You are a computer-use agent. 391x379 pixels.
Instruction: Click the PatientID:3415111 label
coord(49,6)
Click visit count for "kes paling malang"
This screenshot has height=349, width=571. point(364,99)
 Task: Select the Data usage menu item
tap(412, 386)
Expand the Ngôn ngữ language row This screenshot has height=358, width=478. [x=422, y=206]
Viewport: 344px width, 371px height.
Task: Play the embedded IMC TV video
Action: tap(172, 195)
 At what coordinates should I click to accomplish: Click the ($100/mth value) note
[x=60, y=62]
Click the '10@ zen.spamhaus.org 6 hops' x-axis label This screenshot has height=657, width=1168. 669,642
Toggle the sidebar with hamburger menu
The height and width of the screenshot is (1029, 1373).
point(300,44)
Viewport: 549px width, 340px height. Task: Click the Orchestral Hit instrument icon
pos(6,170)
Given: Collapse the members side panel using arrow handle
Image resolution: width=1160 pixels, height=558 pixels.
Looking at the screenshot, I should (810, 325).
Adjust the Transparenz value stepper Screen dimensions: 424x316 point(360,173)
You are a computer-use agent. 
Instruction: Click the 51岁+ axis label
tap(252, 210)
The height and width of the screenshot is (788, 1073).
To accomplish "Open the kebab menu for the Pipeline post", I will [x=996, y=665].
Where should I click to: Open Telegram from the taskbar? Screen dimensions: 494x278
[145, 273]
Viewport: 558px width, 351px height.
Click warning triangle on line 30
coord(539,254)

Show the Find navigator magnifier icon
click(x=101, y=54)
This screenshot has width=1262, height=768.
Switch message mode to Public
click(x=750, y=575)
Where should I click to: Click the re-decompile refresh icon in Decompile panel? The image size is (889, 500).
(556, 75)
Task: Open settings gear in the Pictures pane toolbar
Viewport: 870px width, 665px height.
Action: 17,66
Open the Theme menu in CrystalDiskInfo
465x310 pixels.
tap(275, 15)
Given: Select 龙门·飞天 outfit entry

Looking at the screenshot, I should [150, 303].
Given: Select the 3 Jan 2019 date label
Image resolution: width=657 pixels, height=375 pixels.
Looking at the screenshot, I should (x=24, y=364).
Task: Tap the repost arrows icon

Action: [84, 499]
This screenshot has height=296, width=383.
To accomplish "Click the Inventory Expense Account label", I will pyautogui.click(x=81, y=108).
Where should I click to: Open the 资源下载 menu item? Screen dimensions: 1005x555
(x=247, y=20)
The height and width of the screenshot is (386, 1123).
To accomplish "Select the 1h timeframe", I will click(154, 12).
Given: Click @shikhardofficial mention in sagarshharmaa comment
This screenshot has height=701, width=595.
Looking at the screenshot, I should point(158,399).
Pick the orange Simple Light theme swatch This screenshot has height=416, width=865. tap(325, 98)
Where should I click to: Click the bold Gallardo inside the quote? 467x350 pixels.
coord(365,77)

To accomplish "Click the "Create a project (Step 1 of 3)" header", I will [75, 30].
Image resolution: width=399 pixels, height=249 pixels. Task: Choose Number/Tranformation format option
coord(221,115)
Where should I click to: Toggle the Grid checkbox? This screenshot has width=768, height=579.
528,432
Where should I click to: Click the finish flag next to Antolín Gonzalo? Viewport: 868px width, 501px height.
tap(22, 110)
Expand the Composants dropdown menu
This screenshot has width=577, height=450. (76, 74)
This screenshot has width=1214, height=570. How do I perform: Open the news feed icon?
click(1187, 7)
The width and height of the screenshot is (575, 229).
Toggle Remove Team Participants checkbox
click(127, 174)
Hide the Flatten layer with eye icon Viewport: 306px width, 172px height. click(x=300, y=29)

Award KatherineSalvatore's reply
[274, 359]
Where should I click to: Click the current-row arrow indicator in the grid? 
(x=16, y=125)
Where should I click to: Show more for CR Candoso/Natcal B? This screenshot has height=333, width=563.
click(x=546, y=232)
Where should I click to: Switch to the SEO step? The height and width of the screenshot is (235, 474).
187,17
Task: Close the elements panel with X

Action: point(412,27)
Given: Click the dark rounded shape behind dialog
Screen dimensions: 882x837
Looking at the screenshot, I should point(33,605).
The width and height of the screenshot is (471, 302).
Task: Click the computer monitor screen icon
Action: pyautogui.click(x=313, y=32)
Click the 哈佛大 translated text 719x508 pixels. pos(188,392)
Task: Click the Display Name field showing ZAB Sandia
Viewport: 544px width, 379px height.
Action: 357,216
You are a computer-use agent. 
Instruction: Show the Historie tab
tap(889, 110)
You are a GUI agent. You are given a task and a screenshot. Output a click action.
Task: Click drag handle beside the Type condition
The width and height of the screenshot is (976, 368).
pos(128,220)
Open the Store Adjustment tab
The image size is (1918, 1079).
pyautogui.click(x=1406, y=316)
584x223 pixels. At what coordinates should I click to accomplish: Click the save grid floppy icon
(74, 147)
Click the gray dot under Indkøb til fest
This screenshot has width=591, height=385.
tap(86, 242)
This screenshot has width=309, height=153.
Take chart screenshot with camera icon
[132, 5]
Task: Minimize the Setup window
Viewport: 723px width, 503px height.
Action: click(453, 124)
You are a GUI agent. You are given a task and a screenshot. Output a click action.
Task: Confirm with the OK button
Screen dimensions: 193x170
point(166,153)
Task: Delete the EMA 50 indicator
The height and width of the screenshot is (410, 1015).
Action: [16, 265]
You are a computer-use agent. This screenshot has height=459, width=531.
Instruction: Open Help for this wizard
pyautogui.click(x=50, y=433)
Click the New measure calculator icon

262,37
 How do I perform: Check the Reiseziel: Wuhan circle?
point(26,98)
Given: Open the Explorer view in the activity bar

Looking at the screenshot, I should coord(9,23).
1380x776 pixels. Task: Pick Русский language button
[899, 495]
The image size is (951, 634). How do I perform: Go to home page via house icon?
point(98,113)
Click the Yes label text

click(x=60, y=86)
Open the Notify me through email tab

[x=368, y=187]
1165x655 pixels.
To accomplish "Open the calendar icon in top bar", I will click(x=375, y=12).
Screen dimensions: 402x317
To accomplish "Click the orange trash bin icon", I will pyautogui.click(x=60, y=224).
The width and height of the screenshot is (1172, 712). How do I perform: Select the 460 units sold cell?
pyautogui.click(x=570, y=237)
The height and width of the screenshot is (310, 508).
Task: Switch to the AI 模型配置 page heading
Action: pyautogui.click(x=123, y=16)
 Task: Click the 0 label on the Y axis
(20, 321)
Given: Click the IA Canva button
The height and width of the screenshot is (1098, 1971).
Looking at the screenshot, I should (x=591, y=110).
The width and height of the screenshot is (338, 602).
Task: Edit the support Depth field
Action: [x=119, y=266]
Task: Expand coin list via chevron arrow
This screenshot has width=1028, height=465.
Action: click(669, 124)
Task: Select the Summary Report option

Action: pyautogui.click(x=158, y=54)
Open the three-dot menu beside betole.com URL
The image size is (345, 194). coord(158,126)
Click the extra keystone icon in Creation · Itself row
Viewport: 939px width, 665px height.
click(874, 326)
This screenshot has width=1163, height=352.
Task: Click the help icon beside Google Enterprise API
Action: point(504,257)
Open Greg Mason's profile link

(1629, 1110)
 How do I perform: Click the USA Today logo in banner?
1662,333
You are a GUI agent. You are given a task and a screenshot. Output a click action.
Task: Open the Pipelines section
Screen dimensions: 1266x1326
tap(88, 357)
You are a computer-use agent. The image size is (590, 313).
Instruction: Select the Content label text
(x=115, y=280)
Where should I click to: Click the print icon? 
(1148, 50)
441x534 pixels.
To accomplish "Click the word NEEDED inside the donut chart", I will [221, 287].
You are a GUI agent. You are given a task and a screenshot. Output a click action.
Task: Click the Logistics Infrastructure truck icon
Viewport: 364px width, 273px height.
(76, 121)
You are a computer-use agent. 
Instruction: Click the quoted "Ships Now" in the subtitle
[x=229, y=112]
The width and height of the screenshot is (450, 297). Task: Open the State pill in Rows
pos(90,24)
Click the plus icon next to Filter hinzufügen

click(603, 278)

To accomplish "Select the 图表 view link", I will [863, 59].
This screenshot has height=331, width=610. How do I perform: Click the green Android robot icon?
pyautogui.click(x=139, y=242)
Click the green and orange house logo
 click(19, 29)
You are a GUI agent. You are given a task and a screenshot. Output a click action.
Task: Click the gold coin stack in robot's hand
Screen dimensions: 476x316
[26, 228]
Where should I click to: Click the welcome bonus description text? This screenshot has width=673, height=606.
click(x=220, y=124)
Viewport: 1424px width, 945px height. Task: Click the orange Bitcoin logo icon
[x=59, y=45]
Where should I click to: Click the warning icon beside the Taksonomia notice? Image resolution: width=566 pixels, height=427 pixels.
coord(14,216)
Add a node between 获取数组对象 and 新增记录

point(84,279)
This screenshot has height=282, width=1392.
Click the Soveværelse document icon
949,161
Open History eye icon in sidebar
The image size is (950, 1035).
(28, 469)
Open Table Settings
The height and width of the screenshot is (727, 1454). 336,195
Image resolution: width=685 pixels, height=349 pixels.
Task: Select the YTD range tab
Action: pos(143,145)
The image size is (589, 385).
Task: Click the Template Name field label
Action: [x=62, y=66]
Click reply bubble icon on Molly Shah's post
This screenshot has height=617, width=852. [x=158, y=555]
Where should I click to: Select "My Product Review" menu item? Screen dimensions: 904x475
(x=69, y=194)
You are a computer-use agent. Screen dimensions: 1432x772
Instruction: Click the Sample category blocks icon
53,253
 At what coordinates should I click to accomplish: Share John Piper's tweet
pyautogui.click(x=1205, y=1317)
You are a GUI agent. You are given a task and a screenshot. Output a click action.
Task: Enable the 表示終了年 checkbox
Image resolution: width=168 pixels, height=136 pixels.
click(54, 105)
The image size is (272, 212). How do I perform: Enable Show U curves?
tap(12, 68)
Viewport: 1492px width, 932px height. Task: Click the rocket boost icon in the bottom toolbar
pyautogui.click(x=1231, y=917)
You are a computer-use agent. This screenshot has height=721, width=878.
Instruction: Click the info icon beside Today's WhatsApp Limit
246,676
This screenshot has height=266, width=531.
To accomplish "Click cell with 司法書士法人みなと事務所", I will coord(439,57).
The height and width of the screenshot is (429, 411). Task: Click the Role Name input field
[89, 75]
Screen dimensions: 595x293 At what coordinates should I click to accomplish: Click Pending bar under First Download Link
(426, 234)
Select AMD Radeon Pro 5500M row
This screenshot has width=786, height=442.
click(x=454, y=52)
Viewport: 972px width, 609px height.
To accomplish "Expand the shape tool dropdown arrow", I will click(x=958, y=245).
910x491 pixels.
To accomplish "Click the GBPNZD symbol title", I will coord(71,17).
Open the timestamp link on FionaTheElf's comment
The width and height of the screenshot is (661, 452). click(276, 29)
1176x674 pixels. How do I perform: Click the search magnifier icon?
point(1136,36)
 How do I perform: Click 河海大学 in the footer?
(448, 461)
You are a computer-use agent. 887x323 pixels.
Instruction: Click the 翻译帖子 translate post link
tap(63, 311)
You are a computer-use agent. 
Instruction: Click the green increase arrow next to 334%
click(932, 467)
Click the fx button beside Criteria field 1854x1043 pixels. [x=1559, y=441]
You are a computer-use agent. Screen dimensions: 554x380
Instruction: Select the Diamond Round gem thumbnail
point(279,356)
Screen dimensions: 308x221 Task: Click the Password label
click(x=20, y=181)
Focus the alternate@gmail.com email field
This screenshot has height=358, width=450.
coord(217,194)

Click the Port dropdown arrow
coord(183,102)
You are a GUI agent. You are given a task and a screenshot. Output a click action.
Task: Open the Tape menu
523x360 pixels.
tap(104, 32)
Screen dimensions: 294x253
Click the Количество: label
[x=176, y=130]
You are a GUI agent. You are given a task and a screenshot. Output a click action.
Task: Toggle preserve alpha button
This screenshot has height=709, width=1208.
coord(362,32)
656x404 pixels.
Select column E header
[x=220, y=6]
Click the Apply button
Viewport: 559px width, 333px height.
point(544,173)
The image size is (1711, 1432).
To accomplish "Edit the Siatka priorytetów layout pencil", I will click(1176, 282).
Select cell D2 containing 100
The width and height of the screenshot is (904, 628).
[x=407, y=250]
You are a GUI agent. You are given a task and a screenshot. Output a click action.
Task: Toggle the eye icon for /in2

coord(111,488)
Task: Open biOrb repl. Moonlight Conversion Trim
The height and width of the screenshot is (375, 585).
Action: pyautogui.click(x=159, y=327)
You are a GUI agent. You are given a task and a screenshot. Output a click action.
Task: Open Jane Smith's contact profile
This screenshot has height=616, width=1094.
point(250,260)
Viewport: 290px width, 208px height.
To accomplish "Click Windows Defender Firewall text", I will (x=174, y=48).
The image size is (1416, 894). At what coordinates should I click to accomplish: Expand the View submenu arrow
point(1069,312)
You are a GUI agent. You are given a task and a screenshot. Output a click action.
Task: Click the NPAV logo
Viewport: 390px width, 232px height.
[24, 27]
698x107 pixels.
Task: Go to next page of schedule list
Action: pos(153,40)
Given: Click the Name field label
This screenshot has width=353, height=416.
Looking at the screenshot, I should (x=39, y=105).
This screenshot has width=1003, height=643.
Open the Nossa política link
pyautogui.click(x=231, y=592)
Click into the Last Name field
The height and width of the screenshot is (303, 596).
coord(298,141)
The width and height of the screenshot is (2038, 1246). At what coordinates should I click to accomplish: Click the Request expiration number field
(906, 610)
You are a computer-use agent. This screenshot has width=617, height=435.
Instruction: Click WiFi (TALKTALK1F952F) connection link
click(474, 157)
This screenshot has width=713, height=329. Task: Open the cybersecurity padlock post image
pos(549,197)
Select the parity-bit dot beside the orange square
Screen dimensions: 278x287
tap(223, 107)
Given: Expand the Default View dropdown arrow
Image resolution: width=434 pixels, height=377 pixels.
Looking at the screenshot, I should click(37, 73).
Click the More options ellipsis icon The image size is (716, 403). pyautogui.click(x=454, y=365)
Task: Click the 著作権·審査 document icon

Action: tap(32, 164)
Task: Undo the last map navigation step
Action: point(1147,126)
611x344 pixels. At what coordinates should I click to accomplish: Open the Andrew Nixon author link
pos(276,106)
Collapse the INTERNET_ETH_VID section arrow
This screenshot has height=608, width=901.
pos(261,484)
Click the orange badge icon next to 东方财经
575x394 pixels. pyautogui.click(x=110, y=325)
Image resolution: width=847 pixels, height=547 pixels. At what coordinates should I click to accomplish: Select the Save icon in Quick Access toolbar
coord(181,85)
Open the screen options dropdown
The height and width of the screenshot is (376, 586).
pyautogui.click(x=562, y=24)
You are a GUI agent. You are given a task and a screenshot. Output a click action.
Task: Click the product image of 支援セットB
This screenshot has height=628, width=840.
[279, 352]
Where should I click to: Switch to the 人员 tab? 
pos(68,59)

== == ==

* **Exercise brief**
Update the lines from the first one through the line containing "[x=60, y=62]" by replacing "Data usage" with "Storage", and leave everything else unchanged.

* **Result of this exercise**
You are a computer-use agent. 391x379 pixels.
Instruction: Click the PatientID:3415111 label
coord(49,6)
Click visit count for "kes paling malang"
This screenshot has height=349, width=571. point(364,99)
 Task: Select the Storage menu item
tap(412, 386)
Expand the Ngôn ngữ language row This screenshot has height=358, width=478. [x=422, y=206]
Viewport: 344px width, 371px height.
Task: Play the embedded IMC TV video
Action: tap(172, 195)
 At what coordinates should I click to accomplish: Click the ($100/mth value) note
[x=60, y=62]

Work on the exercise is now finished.